Strings represent text in Python and can be enclosed in single, double, or triple quotes.


name = "Alice"
message = 'Hello, Python!'

2. Numeric Types: int, float, complex

Python supports integers, floating-point numbers, and complex numbers.


integer = 42
floating_point = 3.14
complex_number = 2 + 3j

3. Sequence Types: list, tuple, range

Sequences are ordered collections.
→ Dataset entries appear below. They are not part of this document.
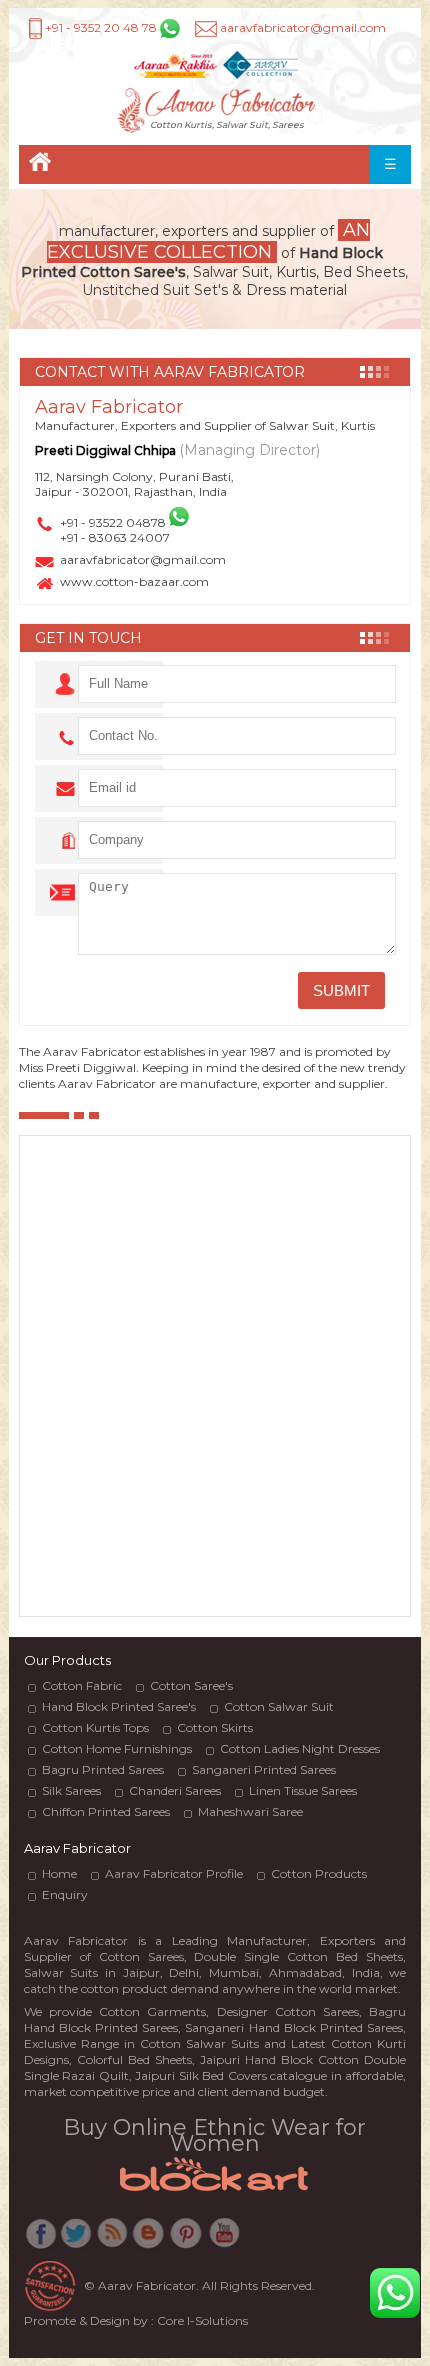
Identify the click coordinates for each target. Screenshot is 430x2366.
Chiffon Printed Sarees (106, 1811)
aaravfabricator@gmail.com (143, 559)
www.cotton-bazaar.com (134, 581)
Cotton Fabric (82, 1685)
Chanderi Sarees (175, 1790)
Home (40, 164)
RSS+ (113, 2238)
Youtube (222, 2238)
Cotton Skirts (215, 1727)
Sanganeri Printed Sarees (264, 1769)
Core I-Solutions (202, 2320)
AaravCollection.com (259, 65)
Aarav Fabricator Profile (174, 1873)
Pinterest (185, 2238)
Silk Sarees (71, 1790)
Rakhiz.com (176, 65)
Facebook (41, 2238)
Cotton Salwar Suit (279, 1706)
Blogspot (148, 2238)
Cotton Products (319, 1873)
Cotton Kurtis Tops (95, 1727)
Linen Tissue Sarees (303, 1790)
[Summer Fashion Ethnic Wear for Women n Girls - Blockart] (214, 2194)
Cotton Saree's (191, 1685)
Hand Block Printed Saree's (119, 1706)
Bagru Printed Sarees (103, 1769)
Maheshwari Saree (250, 1811)
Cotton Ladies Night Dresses (300, 1748)
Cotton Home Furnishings (117, 1748)
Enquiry (65, 1894)
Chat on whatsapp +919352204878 (395, 2293)
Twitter (76, 2238)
Lists are mutable, tuples are immutable, and range represents a sequence of numbers.


my_list = [1, 2, 3]
my_tuple = (4, 5, 6)
my_range = range(1, 5)

4. Mapping Type: dict

Dictionaries are unordered collections of key-value pairs.


person = {
    "name": "John",
    "age": 30,
    "city": "New York"

5. Set Types: set, frozenset

Sets are unordered and contain unique elements, while frozensets are immutable sets.


my_set = {1, 2, 3}
my_frozenset = frozenset({4, 5, 6})

6. Boolean Type: bool

Boolean values represent truth values, either True or False.


is_python_fun = True
is_raining = False

7. Binary Types: bytes, bytearray, memoryview

Binary data is represented by bytes, bytearray, and memoryview objects.


binary_data = bytes([65, 66, 67])
byte_array = bytearray([68, 69, 70])
memory_view = memoryview(byte_array)

8. None Type: NoneType

NoneType represents the absence of a value or a null value in Python.